WRITTEN REQUEST:
Render the stretch of the records from the line containing "Click the Período up arrow stepper" through the end as a JSON list of strings, one string per line, leaving out blank lines.

--- Start of ENTRIES SHOWN ---

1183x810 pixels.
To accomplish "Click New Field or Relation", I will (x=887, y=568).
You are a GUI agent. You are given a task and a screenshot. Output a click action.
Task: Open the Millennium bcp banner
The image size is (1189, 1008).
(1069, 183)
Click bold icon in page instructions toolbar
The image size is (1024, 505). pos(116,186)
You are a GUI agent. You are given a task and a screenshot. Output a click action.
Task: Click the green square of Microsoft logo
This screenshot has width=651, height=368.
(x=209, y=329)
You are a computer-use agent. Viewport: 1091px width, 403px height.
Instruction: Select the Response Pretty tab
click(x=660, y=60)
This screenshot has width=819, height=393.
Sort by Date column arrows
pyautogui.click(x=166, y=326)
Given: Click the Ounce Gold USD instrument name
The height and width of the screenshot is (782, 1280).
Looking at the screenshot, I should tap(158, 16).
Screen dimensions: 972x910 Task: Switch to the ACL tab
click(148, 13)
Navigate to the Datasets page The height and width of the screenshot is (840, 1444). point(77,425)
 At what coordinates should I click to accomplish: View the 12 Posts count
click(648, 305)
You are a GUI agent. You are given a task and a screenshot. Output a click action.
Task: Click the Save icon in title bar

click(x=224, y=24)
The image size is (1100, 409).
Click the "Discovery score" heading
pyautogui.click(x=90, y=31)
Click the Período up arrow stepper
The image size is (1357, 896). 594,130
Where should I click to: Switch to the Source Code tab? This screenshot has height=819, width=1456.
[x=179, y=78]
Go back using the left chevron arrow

--- End of ENTRIES SHOWN ---

ANSWER TO THIS EXERCISE:
[
  "Click the Período up arrow stepper",
  "The image size is (1357, 896). 594,130",
  "Where should I click to: Switch to the Source Code tab? This screenshot has height=819, width=1456.",
  "[x=179, y=78]",
  "Go back using the left chevron arrow"
]